(Beginning of MATERIAL FOR THIS TASK)
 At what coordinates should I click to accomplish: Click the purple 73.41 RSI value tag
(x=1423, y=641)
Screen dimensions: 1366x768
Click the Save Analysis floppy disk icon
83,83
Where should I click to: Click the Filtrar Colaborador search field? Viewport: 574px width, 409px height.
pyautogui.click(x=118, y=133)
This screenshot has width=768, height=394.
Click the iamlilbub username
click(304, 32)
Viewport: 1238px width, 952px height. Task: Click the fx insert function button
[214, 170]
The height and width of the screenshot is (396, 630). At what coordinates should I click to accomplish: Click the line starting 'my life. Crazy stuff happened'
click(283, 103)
(End of MATERIAL FOR THIS TASK)
- WHAT THE TASK REQUIRES -
Nothing but the lines from the one with "Click the iamlilbub username" through the last line of the entries should be repeated, and those exactly.

- REPLY TO THE TASK -
Click the iamlilbub username
click(304, 32)
Viewport: 1238px width, 952px height. Task: Click the fx insert function button
[214, 170]
The height and width of the screenshot is (396, 630). At what coordinates should I click to accomplish: Click the line starting 'my life. Crazy stuff happened'
click(283, 103)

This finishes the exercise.